## [What is expected]
Write out every line of the rows below as a JSON list of strings, with one string per line and blank lines omitted.

## [Task input]
○ ○ ○ ○ ○ ○ ○

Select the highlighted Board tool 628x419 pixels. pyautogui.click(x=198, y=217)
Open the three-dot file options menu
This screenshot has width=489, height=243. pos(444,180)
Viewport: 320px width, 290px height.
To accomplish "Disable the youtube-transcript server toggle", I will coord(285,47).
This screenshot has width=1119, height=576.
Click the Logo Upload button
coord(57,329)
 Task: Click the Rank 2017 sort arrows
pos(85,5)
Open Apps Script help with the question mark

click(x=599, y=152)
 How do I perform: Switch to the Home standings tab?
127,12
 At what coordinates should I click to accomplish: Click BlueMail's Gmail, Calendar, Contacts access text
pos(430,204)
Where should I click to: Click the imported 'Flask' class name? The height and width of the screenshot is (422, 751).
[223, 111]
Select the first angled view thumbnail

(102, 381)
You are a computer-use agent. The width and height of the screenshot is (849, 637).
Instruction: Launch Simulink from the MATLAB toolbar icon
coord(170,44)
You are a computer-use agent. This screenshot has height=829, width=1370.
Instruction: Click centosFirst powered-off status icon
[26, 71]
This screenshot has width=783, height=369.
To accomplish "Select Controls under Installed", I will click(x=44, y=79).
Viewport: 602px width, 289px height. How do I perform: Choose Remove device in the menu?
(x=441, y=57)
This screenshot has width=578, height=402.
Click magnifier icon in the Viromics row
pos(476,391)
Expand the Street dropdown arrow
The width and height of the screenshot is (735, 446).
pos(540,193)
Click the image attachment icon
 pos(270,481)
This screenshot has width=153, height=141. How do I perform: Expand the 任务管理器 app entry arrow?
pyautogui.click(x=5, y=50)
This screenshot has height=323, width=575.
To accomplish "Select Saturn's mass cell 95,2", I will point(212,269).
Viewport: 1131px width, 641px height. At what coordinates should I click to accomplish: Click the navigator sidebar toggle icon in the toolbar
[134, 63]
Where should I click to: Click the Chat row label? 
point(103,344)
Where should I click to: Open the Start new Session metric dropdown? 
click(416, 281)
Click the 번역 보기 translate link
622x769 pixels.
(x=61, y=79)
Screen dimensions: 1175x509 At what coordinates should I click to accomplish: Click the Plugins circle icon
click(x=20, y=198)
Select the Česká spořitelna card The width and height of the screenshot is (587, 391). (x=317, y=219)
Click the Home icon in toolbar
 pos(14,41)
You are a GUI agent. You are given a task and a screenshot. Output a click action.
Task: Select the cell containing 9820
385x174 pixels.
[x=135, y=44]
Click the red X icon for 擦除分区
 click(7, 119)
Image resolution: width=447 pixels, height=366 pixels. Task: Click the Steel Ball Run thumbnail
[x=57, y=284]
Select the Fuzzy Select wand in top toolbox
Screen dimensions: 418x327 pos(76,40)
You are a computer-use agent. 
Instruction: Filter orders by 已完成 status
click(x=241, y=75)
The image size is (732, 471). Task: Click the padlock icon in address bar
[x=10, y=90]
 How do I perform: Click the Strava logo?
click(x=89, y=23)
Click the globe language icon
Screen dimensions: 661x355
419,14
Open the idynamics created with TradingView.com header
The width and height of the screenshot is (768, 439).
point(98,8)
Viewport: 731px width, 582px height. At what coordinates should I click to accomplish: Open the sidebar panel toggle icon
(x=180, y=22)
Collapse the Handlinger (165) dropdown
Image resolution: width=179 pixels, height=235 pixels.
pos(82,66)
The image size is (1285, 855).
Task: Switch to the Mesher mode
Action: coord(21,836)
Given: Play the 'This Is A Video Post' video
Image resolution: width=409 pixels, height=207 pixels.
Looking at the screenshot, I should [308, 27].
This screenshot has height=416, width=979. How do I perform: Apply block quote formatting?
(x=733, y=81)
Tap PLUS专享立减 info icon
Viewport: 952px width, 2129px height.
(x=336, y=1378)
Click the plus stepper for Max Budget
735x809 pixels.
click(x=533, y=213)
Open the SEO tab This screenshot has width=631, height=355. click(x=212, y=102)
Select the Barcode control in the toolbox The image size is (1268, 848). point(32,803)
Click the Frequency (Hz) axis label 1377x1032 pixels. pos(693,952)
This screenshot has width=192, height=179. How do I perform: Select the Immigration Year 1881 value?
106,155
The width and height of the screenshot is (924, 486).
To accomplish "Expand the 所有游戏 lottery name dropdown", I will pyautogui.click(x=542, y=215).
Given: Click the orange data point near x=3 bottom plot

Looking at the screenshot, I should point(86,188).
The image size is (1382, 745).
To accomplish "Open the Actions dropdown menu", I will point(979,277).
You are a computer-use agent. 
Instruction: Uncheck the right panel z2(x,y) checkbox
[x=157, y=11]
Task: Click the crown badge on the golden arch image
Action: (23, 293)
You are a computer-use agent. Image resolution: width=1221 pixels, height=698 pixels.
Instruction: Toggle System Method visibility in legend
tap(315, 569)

○ ○ ○ ○ ○ ○ ○

## [Result for this task]
[
  "Select the highlighted Board tool 628x419 pixels. pyautogui.click(x=198, y=217)",
  "Open the three-dot file options menu",
  "This screenshot has width=489, height=243. pos(444,180)",
  "Viewport: 320px width, 290px height.",
  "To accomplish \"Disable the youtube-transcript server toggle\", I will coord(285,47).",
  "This screenshot has width=1119, height=576.",
  "Click the Logo Upload button",
  "coord(57,329)",
  " Task: Click the Rank 2017 sort arrows",
  "pos(85,5)",
  "Open Apps Script help with the question mark",
  "click(x=599, y=152)",
  " How do I perform: Switch to the Home standings tab?",
  "127,12",
  " At what coordinates should I click to accomplish: Click BlueMail's Gmail, Calendar, Contacts access text",
  "pos(430,204)",
  "Where should I click to: Click the imported 'Flask' class name? The height and width of the screenshot is (422, 751).",
  "[223, 111]",
  "Select the first angled view thumbnail",
  "(102, 381)",
  "You are a computer-use agent. The width and height of the screenshot is (849, 637).",
  "Instruction: Launch Simulink from the MATLAB toolbar icon",
  "coord(170,44)",
  "You are a computer-use agent. This screenshot has height=829, width=1370.",
  "Instruction: Click centosFirst powered-off status icon",
  "[26, 71]",
  "This screenshot has width=783, height=369.",
  "To accomplish \"Select Controls under Installed\", I will click(x=44, y=79).",
  "Viewport: 602px width, 289px height. How do I perform: Choose Remove device in the menu?",
  "(x=441, y=57)",
  "This screenshot has width=578, height=402.",
  "Click magnifier icon in the Viromics row",
  "pos(476,391)",
  "Expand the Street dropdown arrow",
  "The width and height of the screenshot is (735, 446).",
  "pos(540,193)",
  "Click the image attachment icon",
  " pos(270,481)",
  "This screenshot has width=153, height=141. How do I perform: Expand the 任务管理器 app entry arrow?",
  "pyautogui.click(x=5, y=50)",
  "This screenshot has height=323, width=575.",
  "To accomplish \"Select Saturn's mass cell 95,2\", I will point(212,269).",
  "Viewport: 1131px width, 641px height. At what coordinates should I click to accomplish: Click the navigator sidebar toggle icon in the toolbar",
  "[134, 63]",
  "Where should I click to: Click the Chat row label? ",
  "point(103,344)",
  "Where should I click to: Open the Start new Session metric dropdown? ",
  "click(416, 281)",
  "Click the 번역 보기 translate link",
  "622x769 pixels.",
  "(x=61, y=79)",
  "Screen dimensions: 1175x509 At what coordinates should I click to accomplish: Click the Plugins circle icon",
  "click(x=20, y=198)",
  "Select the Česká spořitelna card The width and height of the screenshot is (587, 391). (x=317, y=219)",
  "Click the Home icon in toolbar",
  " pos(14,41)",
  "You are a GUI agent. You are given a task and a screenshot. Output a click action.",
  "Task: Select the cell containing 9820",
  "385x174 pixels.",
  "[x=135, y=44]",
  "Click the red X icon for 擦除分区",
  " click(7, 119)",
  "Image resolution: width=447 pixels, height=366 pixels. Task: Click the Steel Ball Run thumbnail",
  "[x=57, y=284]",
  "Select the Fuzzy Select wand in top toolbox",
  "Screen dimensions: 418x327 pos(76,40)",
  "You are a computer-use agent. ",
  "Instruction: Filter orders by 已完成 status",
  "click(x=241, y=75)",
  "The image size is (732, 471). Task: Click the padlock icon in address bar",
  "[x=10, y=90]",
  " How do I perform: Click the Strava logo?",
  "click(x=89, y=23)",
  "Click the globe language icon",
  "Screen dimensions: 661x355",
  "419,14",
  "Open the idynamics created with TradingView.com header",
  "The width and height of the screenshot is (768, 439).",
  "point(98,8)",
  "Viewport: 731px width, 582px height. At what coordinates should I click to accomplish: Open the sidebar panel toggle icon",
  "(x=180, y=22)",
  "Collapse the Handlinger (165) dropdown",
  "Image resolution: width=179 pixels, height=235 pixels.",
  "pos(82,66)",
  "The image size is (1285, 855).",
  "Task: Switch to the Mesher mode",
  "Action: coord(21,836)",
  "Given: Play the 'This Is A Video Post' video",
  "Image resolution: width=409 pixels, height=207 pixels.",
  "Looking at the screenshot, I should [308, 27].",
  "This screenshot has height=416, width=979. How do I perform: Apply block quote formatting?",
  "(x=733, y=81)",
  "Tap PLUS专享立减 info icon",
  "Viewport: 952px width, 2129px height.",
  "(x=336, y=1378)",
  "Click the plus stepper for Max Budget",
  "735x809 pixels.",
  "click(x=533, y=213)",
  "Open the SEO tab This screenshot has width=631, height=355. click(x=212, y=102)",
  "Select the Barcode control in the toolbox The image size is (1268, 848). point(32,803)",
  "Click the Frequency (Hz) axis label 1377x1032 pixels. pos(693,952)",
  "This screenshot has width=192, height=179. How do I perform: Select the Immigration Year 1881 value?",
  "106,155",
  "The width and height of the screenshot is (924, 486).",
  "To accomplish \"Expand the 所有游戏 lottery name dropdown\", I will pyautogui.click(x=542, y=215).",
  "Given: Click the orange data point near x=3 bottom plot",
  "Looking at the screenshot, I should point(86,188).",
  "The image size is (1382, 745).",
  "To accomplish \"Open the Actions dropdown menu\", I will point(979,277).",
  "You are a computer-use agent. ",
  "Instruction: Uncheck the right panel z2(x,y) checkbox",
  "[x=157, y=11]",
  "Task: Click the crown badge on the golden arch image",
  "Action: (23, 293)",
  "You are a computer-use agent. Image resolution: width=1221 pixels, height=698 pixels.",
  "Instruction: Toggle System Method visibility in legend",
  "tap(315, 569)"
]